The route runs through or near the cities and settlements of Khimki, Zelenograd, Solnechnogorsk, Klin, Tver, Torzhok, Vyshny Volochyok, Valdai, Kresttsy, Veliky Novgorod, Chudovo, Tosno and reaches the city border of Saint Petersburg in Pushkinsky District. It is known as "Russia" (Россия) highway and is part of European route E105.

In Moscow, the Leningrad Highway (Ленинградское шоссе), begins from a junction of Leningradsky Prospekt avenue with the Volokolamsk Highway To the Moscow centre, the avenue continues into 1st Tverskaya-Yamskaya Street and then Tverskaya Street to Manege Square in the heart of the city.

The 'unofficial' end of the highway is since the Tsars' era commonly considered to be the Central Post Office of Saint Petersburg (Главпочтамт). Actually the Moscow Highway begins from the Victory Square in Moskovsky raion in the southern part of the city and Moskovsky Prospekt avenue which begins in the city centre on Sennaya Square, connects the highway with the centre of Saint Petersburg.

The 4 lane toll road parallel to M10 was finished in November 2019. Most parts were opened in November 2019.

===Saint Petersburg to the border with Finland===
From Saint Petersburg city centre to the Finnish border the distance is approximately 210 km. The route section between Saint Petersburg, and the border with Finland is known as the "Scandinavia" (Скандинавия) highway and has officially been renamed to route A181. The designation M10 stayed valid until December 2017. This section is a part of the European route E18. News about the plans to expand this route section to a motorway with three lanes in each direction came out in August 2011.

Provided data —
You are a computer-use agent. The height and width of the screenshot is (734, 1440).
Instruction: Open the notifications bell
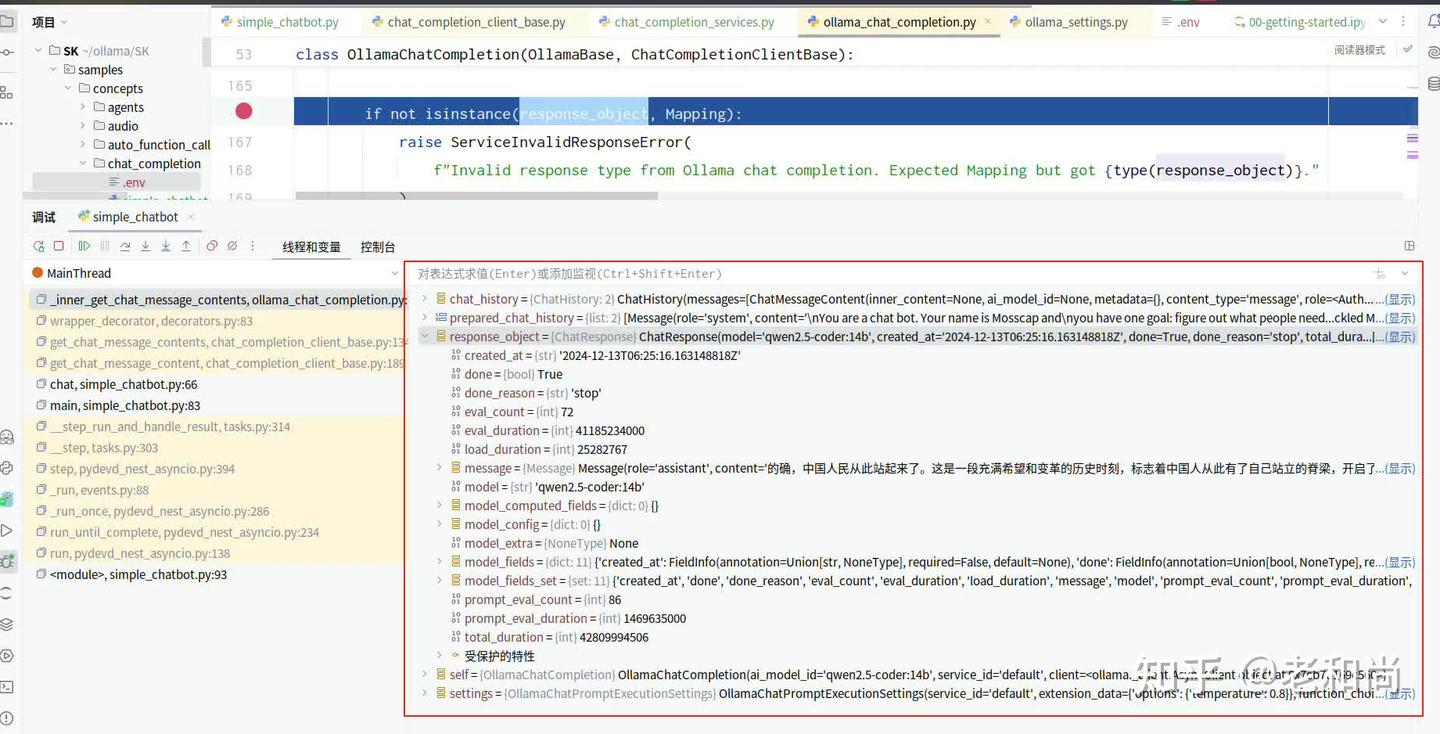(x=1433, y=20)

Problem A —
In the passage on the M10 route, retype everything from "In Moscow, the" down to "of Saint Petersburg.".
Problem B —
Using the passage on the M10 route, decide whether each statement agrees with it, and give yes or no with the deciding words quoted: (i) The section between Saint Petersburg and the Finnish border is part of European route E18. (ii) The 4 lane toll road parallel to M10 was finished in November 2017. (iii) In Moscow, the Leningrad Highway begins from a junction of Leningradsky Prospekt avenue with the Volokolamsk Highway.

Response area A —
In Moscow, the Leningrad Highway (Ленинградское шоссе), begins from a junction of Leningradsky Prospekt avenue with the Volokolamsk Highway To the Moscow centre, the avenue continues into 1st Tverskaya-Yamskaya Street and then Tverskaya Street to Manege Square in the heart of the city.

The 'unofficial' end of the highway is since the Tsars' era commonly considered to be the Central Post Office of Saint Petersburg (Главпочтамт). Actually the Moscow Highway begins from the Victory Square in Moskovsky raion in the southern part of the city and Moskovsky Prospekt avenue which begins in the city centre on Sennaya Square, connects the highway with the centre of Saint Petersburg.

Response area B —
(i) Yes: "This section is a part of the European route E18."
(ii) No: "The 4 lane toll road parallel to M10 was finished in November 2019."
(iii) Yes: "begins from a junction of Leningradsky Prospekt avenue with the Volokolamsk Highway"